Le Frère Elias continue à nous faire part de ses préoccupations: "Beaucoup de jeunes ne voient pas d’avenir ici et mûrissent l'idée de quitter le pays. Les problèmes familiaux ont également beaucoup augmenté, en raison du stress psychologique causé par la guerre. Dans les pharmacies, les produits contre l'anxiété et le stress sont épuisés. J'ai vu la peur apparaître dans les yeux des enfants lorsque les sirènes ont retenti. Depuis le début de cette guerre, nous travaillons avec différents psychologues à l'école, pour leur apporter un soutien. Mais il faudra compter un certain temps avant que les fruits de tout ce travail ne soient visibles. Aujourd'hui, nous voyons la peur, mais quel impact aura sur ces enfants ce qui est semé maintenant - la peur, les missiles, les sirènes ?

Frère Elias et Frère Usama essaient de se soutenir mutuellement, en suivant la Règle franciscaine. "Dans la prière, nous trouvons la force et l'espoir. C'est la terre du Seigneur, et nous sommes toujours accompagnés par la pensée que, même si nous traversons des moments difficiles, le Seigneur veille sur Sa terre. Et cela nous apporte la paix".

Aux pieds de la Vierge

La communauté de Nazareth, qui compte 13 frères, est la plus nombreuse. "Nous essayons de suivre notre règle de prière et de vie communautaire", explique le Frère Wojciech, qui est en Terre Sainte depuis 2000 et à Nazareth depuis deux ans. "Nous essayons de rester en contact avec les autres frères qui sont en Galilée.
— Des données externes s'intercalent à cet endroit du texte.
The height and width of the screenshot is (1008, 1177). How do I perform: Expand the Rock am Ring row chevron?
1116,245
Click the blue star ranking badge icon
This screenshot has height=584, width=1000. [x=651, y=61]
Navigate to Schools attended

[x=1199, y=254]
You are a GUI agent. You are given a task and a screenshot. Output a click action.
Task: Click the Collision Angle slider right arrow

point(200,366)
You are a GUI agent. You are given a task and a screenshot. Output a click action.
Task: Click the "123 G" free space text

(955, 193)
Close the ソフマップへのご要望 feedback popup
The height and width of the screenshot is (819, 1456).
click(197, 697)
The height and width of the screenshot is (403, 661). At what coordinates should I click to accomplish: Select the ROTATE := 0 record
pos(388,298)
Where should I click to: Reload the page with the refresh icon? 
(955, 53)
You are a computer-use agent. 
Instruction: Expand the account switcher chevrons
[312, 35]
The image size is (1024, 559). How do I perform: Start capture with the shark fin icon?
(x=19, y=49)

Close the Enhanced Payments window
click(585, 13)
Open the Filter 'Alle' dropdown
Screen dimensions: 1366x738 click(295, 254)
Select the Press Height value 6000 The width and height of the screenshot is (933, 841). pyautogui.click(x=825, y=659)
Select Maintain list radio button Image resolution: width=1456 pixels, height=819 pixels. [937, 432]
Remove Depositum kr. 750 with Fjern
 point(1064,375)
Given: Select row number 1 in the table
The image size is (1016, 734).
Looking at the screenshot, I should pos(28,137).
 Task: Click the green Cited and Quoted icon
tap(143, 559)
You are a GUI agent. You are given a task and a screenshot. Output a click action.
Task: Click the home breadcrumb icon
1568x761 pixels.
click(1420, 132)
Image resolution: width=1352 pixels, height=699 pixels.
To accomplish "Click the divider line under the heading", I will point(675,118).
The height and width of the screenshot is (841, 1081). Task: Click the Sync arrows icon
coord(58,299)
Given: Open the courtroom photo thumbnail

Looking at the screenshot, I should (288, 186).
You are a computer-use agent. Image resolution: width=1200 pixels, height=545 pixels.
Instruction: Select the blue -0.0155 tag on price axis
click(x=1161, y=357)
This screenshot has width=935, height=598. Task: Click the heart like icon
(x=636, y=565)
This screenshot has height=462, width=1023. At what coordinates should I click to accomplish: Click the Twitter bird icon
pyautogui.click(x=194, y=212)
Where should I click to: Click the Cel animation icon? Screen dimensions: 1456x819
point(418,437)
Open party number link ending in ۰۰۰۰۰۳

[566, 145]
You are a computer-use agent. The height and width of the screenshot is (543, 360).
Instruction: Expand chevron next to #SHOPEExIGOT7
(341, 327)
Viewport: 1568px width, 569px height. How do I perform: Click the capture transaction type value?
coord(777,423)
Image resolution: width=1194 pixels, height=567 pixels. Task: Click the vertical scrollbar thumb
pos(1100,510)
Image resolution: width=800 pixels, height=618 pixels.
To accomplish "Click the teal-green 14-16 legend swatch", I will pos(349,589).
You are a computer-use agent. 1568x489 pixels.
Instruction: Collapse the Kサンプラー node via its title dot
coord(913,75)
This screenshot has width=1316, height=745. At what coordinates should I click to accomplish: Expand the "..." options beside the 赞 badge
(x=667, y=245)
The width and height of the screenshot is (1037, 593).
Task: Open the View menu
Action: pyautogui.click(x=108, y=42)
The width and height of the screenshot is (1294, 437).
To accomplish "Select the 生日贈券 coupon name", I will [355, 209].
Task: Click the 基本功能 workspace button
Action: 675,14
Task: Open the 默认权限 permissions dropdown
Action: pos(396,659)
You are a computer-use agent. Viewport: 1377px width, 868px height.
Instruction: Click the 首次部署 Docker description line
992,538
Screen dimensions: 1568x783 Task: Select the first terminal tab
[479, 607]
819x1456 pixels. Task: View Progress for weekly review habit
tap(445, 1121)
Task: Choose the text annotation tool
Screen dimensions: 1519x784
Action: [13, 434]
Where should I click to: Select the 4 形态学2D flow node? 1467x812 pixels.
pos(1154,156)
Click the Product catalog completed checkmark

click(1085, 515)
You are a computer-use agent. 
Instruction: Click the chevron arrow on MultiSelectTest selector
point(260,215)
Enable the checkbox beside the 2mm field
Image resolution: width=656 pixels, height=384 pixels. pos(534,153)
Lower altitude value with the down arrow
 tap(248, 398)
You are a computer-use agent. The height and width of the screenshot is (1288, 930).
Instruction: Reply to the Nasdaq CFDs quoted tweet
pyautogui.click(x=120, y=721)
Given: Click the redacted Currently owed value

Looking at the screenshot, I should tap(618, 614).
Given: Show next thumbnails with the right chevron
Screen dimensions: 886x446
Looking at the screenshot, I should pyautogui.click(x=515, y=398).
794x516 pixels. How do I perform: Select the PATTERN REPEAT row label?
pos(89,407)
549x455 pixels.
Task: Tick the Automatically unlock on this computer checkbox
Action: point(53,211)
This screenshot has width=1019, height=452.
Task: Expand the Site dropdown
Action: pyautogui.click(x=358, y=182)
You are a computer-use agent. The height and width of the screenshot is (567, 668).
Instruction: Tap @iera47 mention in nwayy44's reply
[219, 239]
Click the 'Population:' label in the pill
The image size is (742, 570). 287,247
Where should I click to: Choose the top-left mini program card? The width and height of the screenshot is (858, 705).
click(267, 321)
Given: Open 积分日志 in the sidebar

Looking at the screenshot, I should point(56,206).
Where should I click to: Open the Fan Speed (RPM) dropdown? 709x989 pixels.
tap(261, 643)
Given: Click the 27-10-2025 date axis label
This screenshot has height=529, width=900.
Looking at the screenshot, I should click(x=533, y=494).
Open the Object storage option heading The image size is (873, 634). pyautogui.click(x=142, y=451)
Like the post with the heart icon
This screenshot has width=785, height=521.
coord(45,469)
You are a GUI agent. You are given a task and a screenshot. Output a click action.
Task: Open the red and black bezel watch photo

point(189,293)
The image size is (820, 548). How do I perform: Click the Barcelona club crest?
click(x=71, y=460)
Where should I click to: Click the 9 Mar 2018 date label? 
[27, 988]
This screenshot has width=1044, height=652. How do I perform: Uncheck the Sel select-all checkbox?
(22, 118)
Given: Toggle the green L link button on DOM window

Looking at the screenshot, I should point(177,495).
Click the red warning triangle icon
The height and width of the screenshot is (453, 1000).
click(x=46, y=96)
Ici, nous vivons au sein d’une grande communauté, car nous sommes entourés par plusieurs communautés religieuses et de beaucoup de chrétiens, et nous arrivons à nous rencontrer, à partager, et à prier ensemble".

Il n'y a pas de pèlerins, mais la vie du sanctuaire et surtout de la paroisse se poursuit régulièrement : catéchisme, cours prénuptiaux et autres rencontres reprendront bientôt. "Nazareth n'est pas une cible directe, mais les missiles sont souvent interceptés au-dessus de la ville et des éclats tombent. Nous en avons aussi trouvé sur la place, devant le couvent... C'est pourquoi nous avons pris des précautions, par exemple la procession aux flambeaux du samedi soir s’effectue désormais à l'intérieur de la basilique". Les fidèles locaux "continuent à venir au sanctuaire, surtout pour la procession aux flambeaux et l'adoration eucharistique. Ce sont des moments où règne une profonde émotion. Les gens déposent aux pieds de la Vierge leurs besoins, leur espérance et leur désir de paix".